Court Opinion

ID: 6022302
Source: CourtListenerOpinion
Date Created: 2022-01-13 11:57:17.930636+00
Date Added: 2024-06-11T08:50:50.303378
License: Public Domain

In an action denominated as one for a judgment declaring that a resident of the plaintiff nursing home is eligible for Medicaid with no net available monthly income for services provided by the nursing home as of March 1, 1992, the defendants appeal, as limited by their brief, from so much of an order and judgment (one paper) of the Supreme Court, Queens County (Dye, J.), as denied that branch of their cross motion which was to dismiss the complaint on the ground that the action was barred by the Statute of Limitations.

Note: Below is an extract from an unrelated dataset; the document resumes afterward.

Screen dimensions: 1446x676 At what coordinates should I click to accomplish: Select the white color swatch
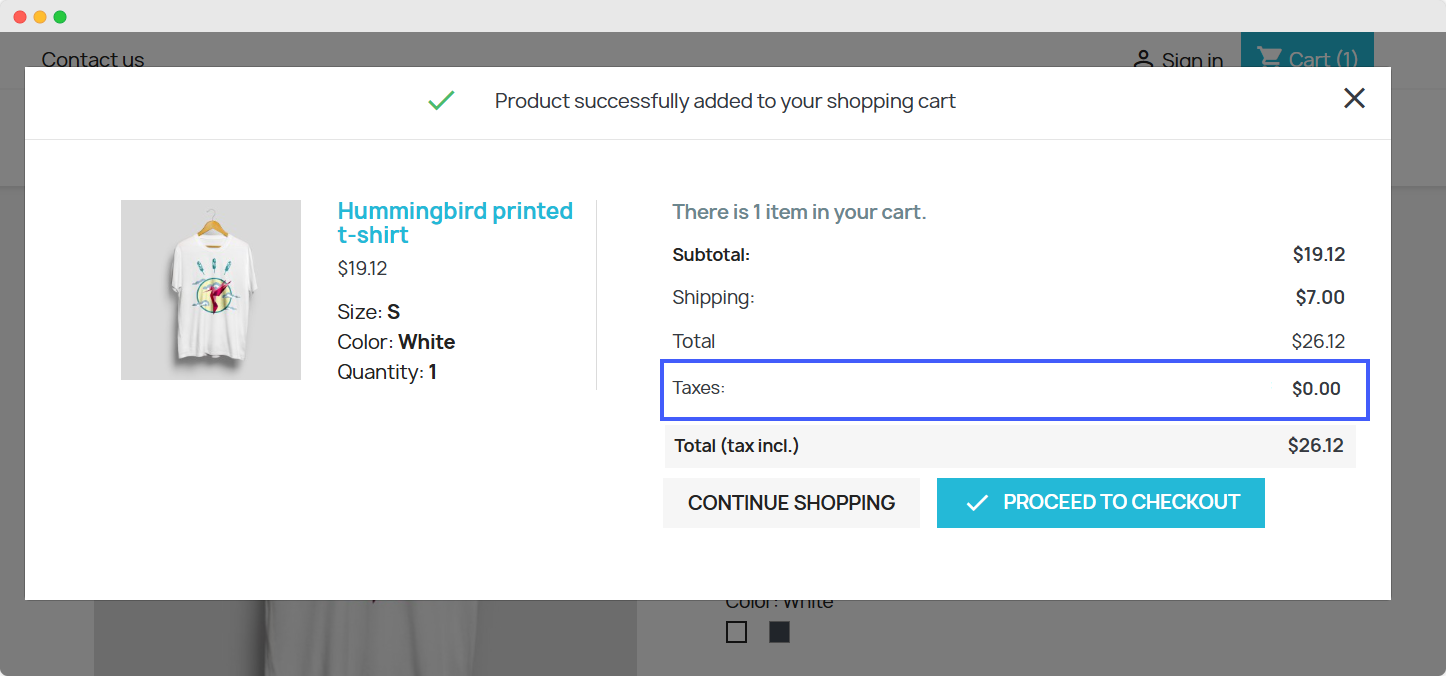click(x=737, y=632)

Ordered that the order and judgment is affirmed insofar as appealed from, with costs.
The Supreme Court properly denied the defendants’ cross motion to dismiss the complaint on the ground that it was barred by the Statute of Limitations. It is well established that a nursing home may, as here, bring a plenary action in its own right against the agency designated to determine Medicaid eligibility (see, Park Ridge Hosp. v Richardson, 175 AD2d 631, affg 147 Misc 2d 283; Long Beach Mem. Nursing Home v D’Elia, 108 AD2d 901; Calvary Hosp. v D’Elia, 95 AD2d 817), and that such an action is not governed by the four-month Statute of Limitations contained in CPLR 217 (see, SRN Corp. v Glass, 244 AD2d 545; Long Beach Mem. Nursing Home v D’Elia, supra).
The defendants’ remaining contentions are without merit.
Thompson, J. P., Joy, Goldstein and Luciano, JJ., concur.